Selected excerpt:
▼
Another notable trend since the start of the 21st century has been the acquisition of Canada’s major defence companies by USAbased corporations. For example, L-3 Communications took over Spar Aerospace Canada in 1999, Wescam in 2002, Bombardier’s Military Aviation Services (MAS) in 2003, and CAE’s Marine Controls unit in 2005.
In 2003, General Dynamics acquired General Motors Defense.
Colt Defense bought small-arms manufacturer Diemaco in 2005. Curtiss-Wright took over Indal Technologies, the manufacturer of shipboard helicopter-landing systems, in 2005. Esterline bought CMC Electronics in 2007, and CoorsTek acquired DEW Engineering and Development in 2008.
As a result, the largest defence contractors in Canada are generally owned by US companies, although there is also a considerable European presence.
Therefore, most of Canada’s defence industrial strength lies in niche capabilities, which contribute to the production and support of larger military platforms and systems (Tier II, III, and IV companies) originating from foreign OEMs. This means that, for many in Canada’s defence industrial base, their main customer is the OEM or its principal subsystem suppliers.
Canada’s major industries cover shipbuilding; aerospace; the automotive sector; munitions; electronics; simulation and training; information and communication technologies; textiles; in-service support; and satellite and space technologies.
The Canadian government has since launched a Key Industrial Capabilities initiative, which will help to guide the country’s Industrial and Technology Benefits (ITB) offsets programme, which is replacing the Industrial Regional Benefits launched in 2009. Initial investigations have helped to define a number of key areas, including Arctic and Maritime Security; Protecting the Soldier; Command and Support; Cyber- Security; Training Systems; and In-Service Support.
Research and development
Military research and development (R&D) in Canada is the responsibility of the DND. The Assistant Deputy Minister (Science and Technology) is responsible for the Defence Research and Development Canada (DRDC) programme, established in July 2000 as a special operating agency within the DND.
The DRDC serves as a defence science and technology (S&T) centre of excellence for the CF, industry and academia. It is expected to strengthen the country’s S&T services.
The DRDC also aims to support the DND’s technology strategy, which will focus on emerging areas such as information and knowledge management, autonomous intelligent systems, and networking.
Acting as the unified agency of eight research centres across Canada, the DRDC spends around CAD300 million a year on defence R&D initiatives, and employed 1,400 people in 2015.
▲
Given material:
▼
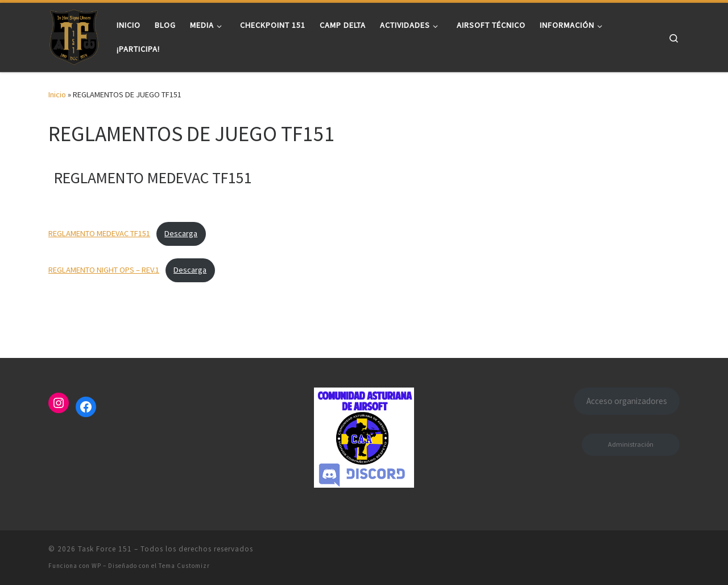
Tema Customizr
▲
Exercise objective:
Copy the passage on Canada's defense industry word for word, starting with "The DRDC serves" and going on through "country’s S&T services.".

Response:
The DRDC serves as a defence science and technology (S&T) centre of excellence for the CF, industry and academia. It is expected to strengthen the country’s S&T services.